To help visualize this data set, I created an interactive RShiny application which can be viewed here. There you can find features such as a chloropeth (a fancy map), time series counts, weekday and month complaint frequencies, custom bar charts and mosaic plots, and a pretty useless word cloud (I still enjoyed making it and want to add some sentiment analysis to this).
Please explore this RShiny app and see if you can find some interesting or curious things.
As for my own analysis of the data set, I really only scratched the surface. First of all you can see the number of complaints over time colored by the submission type with web being an increasingly preferred medium. The CFPB is purportedly putting a lot of effort into improving their technology and perhaps this is a simple indication of its success.

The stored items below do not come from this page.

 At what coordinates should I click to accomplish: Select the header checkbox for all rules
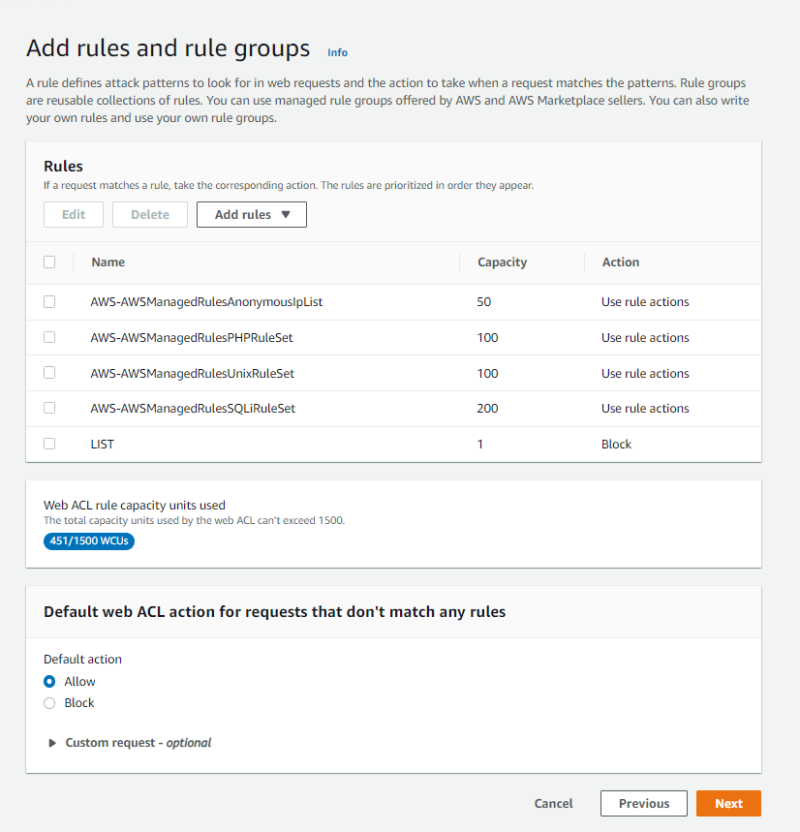click(50, 262)
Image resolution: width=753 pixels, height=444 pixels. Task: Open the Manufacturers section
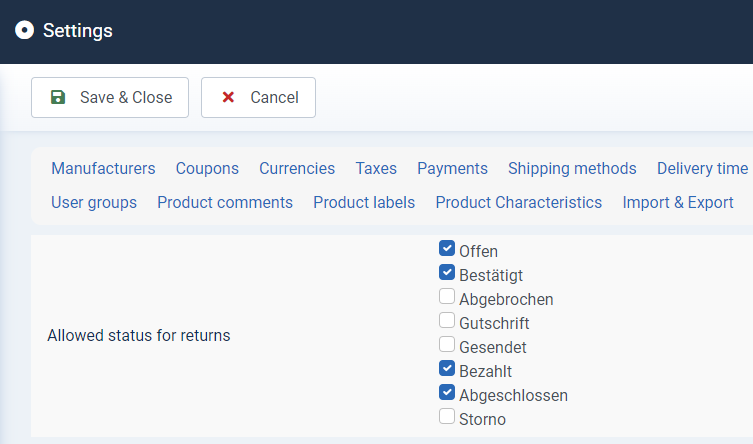(103, 168)
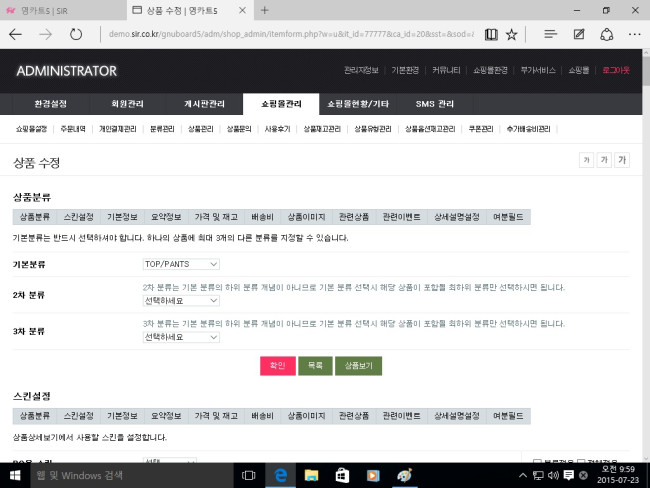Screen dimensions: 650x488
Task: Click the Task View taskbar icon
Action: click(x=250, y=474)
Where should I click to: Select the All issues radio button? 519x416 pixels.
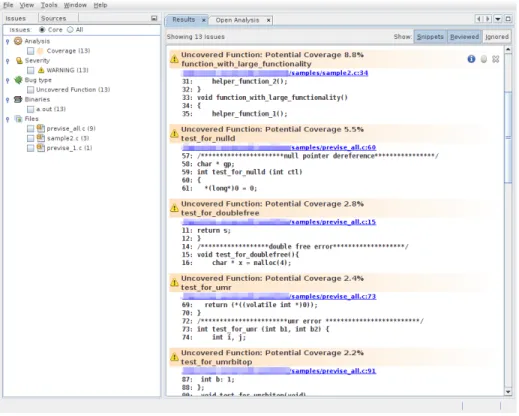pyautogui.click(x=70, y=30)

Subsequently I wanted to see how the complaint frequency varied between the day of the week and what month it was to see if there were any trends there. To the eye it does seem that there are more complaints in the middle of the week and in the first quarter. I ran a Bartlett test on each observation, but the variances were deemed to be unequal. I have not pursued it further. Why would complaints spike during the first quarter of the year though if indeed it is a real trend?
Looking at the breakdown of the complaints by the Product Type, one can see that the majority of the complaints are related to Mortgages. In a distant second place is Debt Collection and close to that is Credit Reporting. Furthermore, the vast majority of complaints receive a timely response from the company. A timely response just means that the complaint was acknowledged and the company picks one of a few choices to characterize their stance such as agree, disagree, or needs further review.
At the very least, they do seem to take these complaints seriously. Notice the disproportionate amount of untimely responses for the Debt Collection category. Also for now I'll point out a fairly small untimely response fraction for the Bank Account and Service category. More on that later.
I then turned my focus to complaints concerning Wells Fargo, specifically how events in the news corresponded with the complaint frequency. I simply marked the controversial events listed in Wikipedia for Wells Fargo. One of these includes the recent revelation in September 2016 that 2 million bank accounts were opened to boost numbers.
Although there is some wildly interesting movement to this graph, to acquire any realistic correlation, I would need to carry out further statistical analysis and research into the types of complaints and the subject of the controversy for the time before and after the event. There does seem to be quite a large spike after the September 2016 revelation, which indicates that the news gave people motivation to complain (or perhaps the confidence to speak up). At any rate, I wondered what was the breakdown of complaints according to Products for Wells Fargo over the entire data and for this specific time period?
A quick by the numbers to help elucidate the disparity:
2186/(82778+2186) ~ 2.5% of bank account complaints don't have a timely response
1495/(1495+11662) ~ 11.3% of bank account complaints of Wells Fargo's are untimely
11662/82778 ~ 14.1% of bank account complaints are for Wells Fargo's
50/750 ~ 7% of total complaints are for Wells Fargo (2nd among all companies behind Bank of America and ahead of Equifax)
662/(662+703) ~ 48% of bank account complaints for Wells Fargo in specific time region of interest were untimely
662/2186 ~ 30% of the entire untimely response for bank accounts comes from this window.
In summation, this clearly shows there was a very strong uptick in Bank Account or Service related complaints against Wells Fargo over this time period, and many of those complaints were not resolved with timely responses. This slow response was extremely abnormal for the entire data set and for Wells Fargo in general. And this uptick was immediately preceded by the headline news of Wells Fargo's illegal activity. Furthermore, there has been a near linear increase in complaints since the inception of the CFPB driven primarily by the increased number of web entered complaints.
As for this data set there is so much more to extracted from it. I encourage you to play around with my web app at mesnaround.shinyapps.io/consumer_complaints.
Thank you very much for reading!